L'Olympique de Marseille a rapatrié la star qui l'avait quitté une année plus tôt. A l'été 2025, Pierre-Emerick Aubameyang revenait d'Arabie saoudite et d'Al-Qadsiah libre de tout contrat. Une seconde chance que l'attaquant passé par Arsenal et le FC Barcelone refusait catégoriquement de laisser passer. Il a ouvert son coeur à Canal+ pour l'OM.
Seulement un an après son départ pour l'Arabie saoudite, un choix difficile à faire qui l'avait notamment ému aux larmes dans le bureau de Pablo Longoria comme le président de l'OM le confiait en interview avec la presse espagnole cette saison, Pierre-Emerick Aubameyang signait son retour à l'Olympique de Marseille. Une pige à Al-Qadsiah lui a suffi. Et après la rupture de son contrat, celui que l'on surnomme Aubam revenait à l'OM à l'été 2025.

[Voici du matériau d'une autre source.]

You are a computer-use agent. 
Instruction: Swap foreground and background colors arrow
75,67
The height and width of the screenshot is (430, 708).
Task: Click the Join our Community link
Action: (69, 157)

«Quoi de mieux que le faire à la maison»
Pour Canal+, dans le cadre d'une interview pour l'émission du Canal Football Club, l'attaquant de l'OM âgé de 36 ans n'y est pas allé par quatre chemins au moment d'évoquer ce que ce deuxième passage au club phocéen signifie pour lui. « C'est le choix du coeur parce que j'ai encore envie de montrer au monde entier ce que je suis capable de faire. Et quoi de mieux que le faire à la maison parce que j'estime qu'ici c'est la maison. C'est une deuxième chance, quand la vie te l'offre je pense qu'il faut la saisir à fond. C'est pour ça que je suis là, à fond ».
«L'histoire n'est pas finie»
36 ans ou non, Pierre-Emerick Aubameyang ne se laisse clairement pas brider par son corps et la force de l'âge. Il demeure libre de tous ses mouvements et de ses célébrations qu'il compte mettre au service de l'OM... tant qu'il le pourra. « Je ne fais vraiment pas attention à mon âge. Je me sens bien et capable encore de faire cette célébration parce que ça me donne de la liberté. C'est ma façon de m'exprimer, ça représente tellement de libertés pour moi en fait de faire le salto. Je suis dans mon monde, dans ma bulle et je prends toute l'énergie du public. Il y a toujours la flamme et tant que je l'aurai je serai sur les terrains parce que c'est beau. L'histoire n'est pas finie ».